In America, Ferrante attended the Academy of Art College in San Francisco. An outstanding student, she was selected to attend Walt Disney’s Animation Training Boot Camp. At the conclusion of that training she was one of three students who received an offer to work for Disney Feature Animation Studios where, as a background designer, she worked on numerous feature films including “Atlantis,” “Tarzan 2” and “Lilo and Stitch 2.”
Today, the mother of three does commissioned work and is pursuing a master’s degree in modern art history. The author of a 2016 novelette, “Prince of the Sea,” which she also illustrated, she teaches art and, like everyone else, has been trying to adjust to the new normal.
“The first eight weeks of the quarantine I wasn’t teaching. I was just spending time with my kids,” said Ferrante. “I didn’t just rush though my day like I usually do. I really observed what was going on around me. One day, I walked into a room and saw my son Micangelo playing his guitar. I stopped and looked at the way the sun was shining on him and thought how beautiful that moment was. Then I was standing outside and watched my son Joseph-Paul walking up the street with our dog, Teepee. It gave me this incredible sense of serenity, just to watch them.”
Ferrante said she also found herself intrigued by watching her daughter, Angelina, putting her hair up in the messy bun that is currently popular with young girls and by watching the expressions she makes while texting with friends.
“One day, while we were talking, she stopped in mid-sentence to read a text,” Mina recalled. “A hint of a smile came to her face and her eyes took on this dreamy look. I wondered what she was reading. Was it a funny remark from one of her friends? Was it a text from the cute boy I saw her talking to the previous day? Was it a love note? Whatever it was, I knew it had come from a world that a mother of a girl who is becoming a woman is not a part of. All of those little moments, which I usually would not have noticed, became things that inspired me to paint.”
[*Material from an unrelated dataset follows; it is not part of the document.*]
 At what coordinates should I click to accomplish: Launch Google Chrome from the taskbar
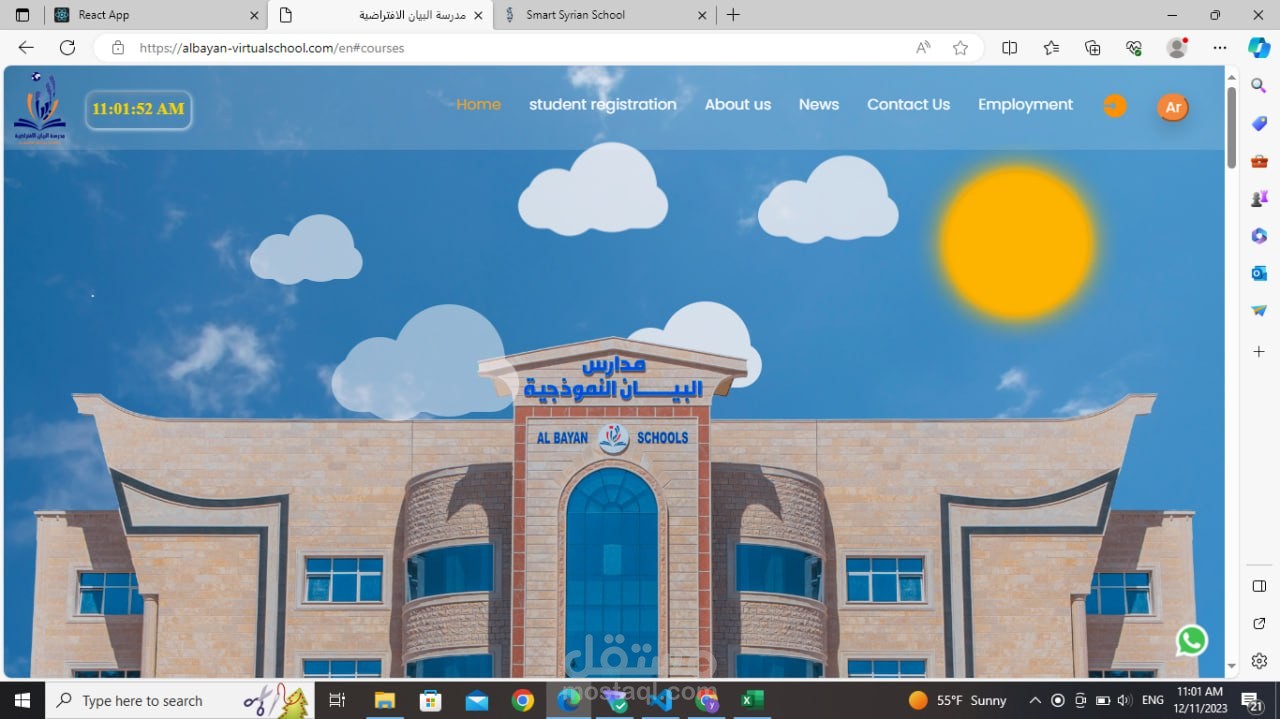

Along with painting her children and scenes from her neighborhood, Ferrante has used this time to experiment in creating with pastels, something she had never done before. She did a portrait of her niece, Zoe, and was surprisingly pleased with how easily she was able to adapt to the use of a new media.
Utilizing her talents, Ferrante has also used this time to take on a project she has been wanting to do for over two decades: Write a book about her life and the history of her family.
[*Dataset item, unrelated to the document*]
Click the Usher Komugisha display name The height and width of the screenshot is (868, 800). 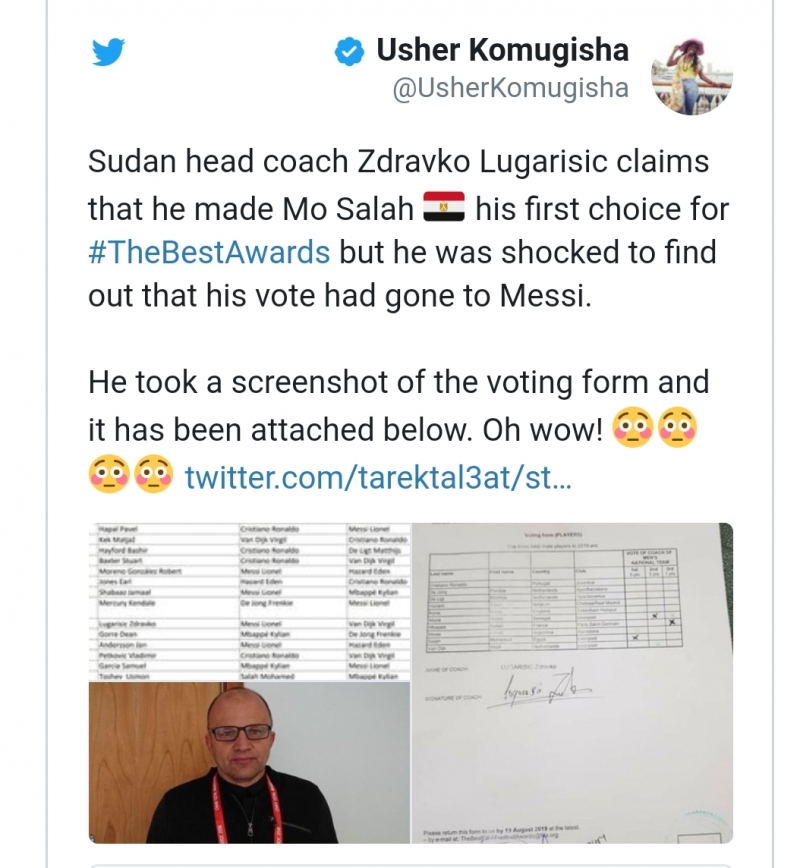[502, 50]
“Over the years I have collected stories from my family members, letters, photos and drawings. I wanted to compile them into a book, but between raising my kids, teaching, and doing my commissioned work I was too busy. The pandemic gave me the time to start this project that will be a beautiful tribute to my family and my ancestors.”
Excited about the art she is creating and the book she is working on, Mina said that ever since she was a child she has always looked for silver linings in tragedies.
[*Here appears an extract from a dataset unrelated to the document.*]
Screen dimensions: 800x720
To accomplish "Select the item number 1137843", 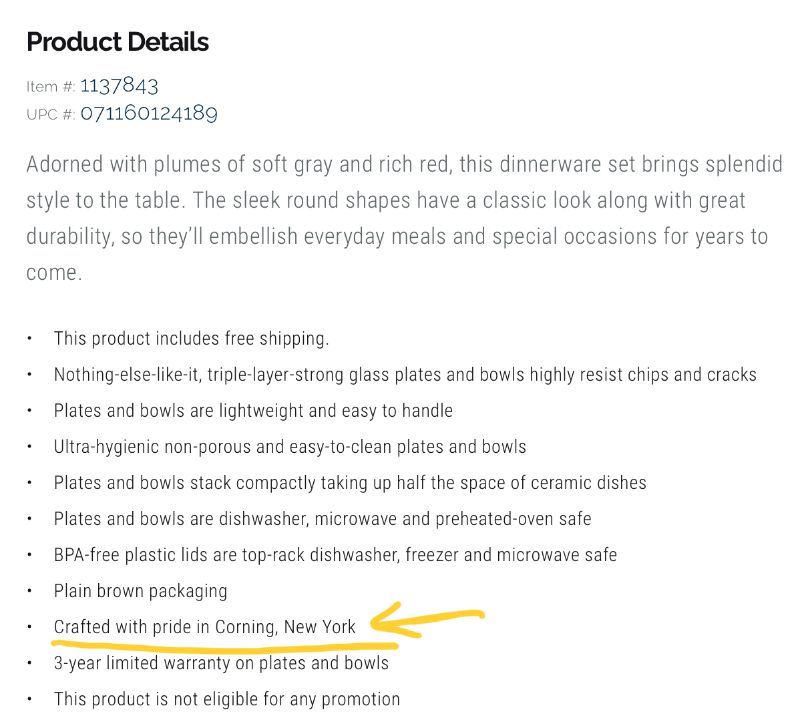I will coord(119,86).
“There were times in Vietnam when we had no food ― nothing,” she said. “But my whole family always stayed optimistic. If we were hungry, we sang. If one of us was sad, we made up stories and I drew pictures. By doing that we never experienced depression. That is my advice to people who are having a hard time today. I believe if you do something creative it will bring you internal peace and happiness. Start a journal, reflect on your life, write down your memories, paint, draw, sing. It is amazing how by doing those things it can lift your spirits. Those are the things that helped me and my family survive and get through the great challenges of a horrible war, so I know they can help people in getting through this pandemic.”